Using the same life-cycle “bathtub” curve analogy, technological obsolescence is the “drain” that is before the back end of the life cycle (wear out) mode occurs. Figure 2 is a graphical representation of the bathtub curve with the “drain”. The drain is the point in time that electronics is replaced due to technological obsolescence. Because of this technology obsolescence drain the back end of the bathtub curve a relatively small contributor to the overall costs of failure for customers and manufacturers in a very large percentage of electronics. Obsolescence is especially rapid in consumer and IT hardware. The infant mortality at the front end is where most manufacturers and customers realize the costs of poor reliability development programs and what determines future purchases for most consumers.

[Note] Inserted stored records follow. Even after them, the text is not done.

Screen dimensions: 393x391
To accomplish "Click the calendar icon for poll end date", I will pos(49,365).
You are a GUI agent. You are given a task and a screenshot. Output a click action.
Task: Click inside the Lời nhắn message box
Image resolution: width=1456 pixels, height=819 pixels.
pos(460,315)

The causes of failures during the early production are mostly due to poor or overlooked design margins, errors in manufacturing of the components or system, or abuse (sometimes accidental). Precise data on rates and costs of product failures is not easily found, as reliability data is very confidential, but most who deal with new product introductions realize that most costs of unreliability come from the front end of the bathtub curve and not much from the wear out end of the curve. Poor reliability may result in total loss of market share in a competitive market. The backend of the bathtub curve is for the most part irrelevant in the case of high rates of failure, as an electronics company may not be in business long enough for technological obsolescence to be a factor, and even much less “wear out” failures
The electronics industry in the last few decades has been misdirected in the belief that life in an electronics system can be calculated and predicted from components rates of failures and models of some failure mechanisms (i.e. MIL HNBK 217) although there has been no empirical evidence of any correlation of most predictions to field failure rates.
The vast majority of costs of failures for almost all electronics manufacturers come in the first few years in its life, some covered by the warranty period but also a few years past that. It is the customer’s experience of reliability that determine the quality and reliability of the manufacturer and future purchases from that manufacturer. The costs of lost future sales may be even greater than warranty costs, but since is difficult to quantify it may never be known.

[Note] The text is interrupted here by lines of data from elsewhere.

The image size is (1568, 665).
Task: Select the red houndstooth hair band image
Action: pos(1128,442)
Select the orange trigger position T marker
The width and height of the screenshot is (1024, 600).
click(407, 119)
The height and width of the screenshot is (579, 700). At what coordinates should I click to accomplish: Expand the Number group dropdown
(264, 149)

Most of the causes of failures are attributable to assignable causes previously mentioned. Traditional reliability engineering is mostly based on FPM and for most electronics design and manufacture companies the majority of reliability engineering resources have been spent on creating probabilistic estimates of the life entitlement of a system and the back end of the bathtub curve. There is little evidence of reducing the costs of unreliability in most electronics products because it occurs in the first several years due to assignable random causes, and not wear out.
A much greater return on investment in developing can be realized when the industry understands that most of the reliability failures in the first few years of use are not intrinsic wear out, but instead on random errors in design and during manufacturing. Reliability engineering must reorient to spend most of the reliability development time and resources to develop better accelerated stress tests, using better reliability discriminators (prognostics) to detect errors and overlook low design margins and eliminate them before market introduction. With this new orientation, electronics companies can be the most effective and quickest at developing a reliability product at market introduction at the lowest costs.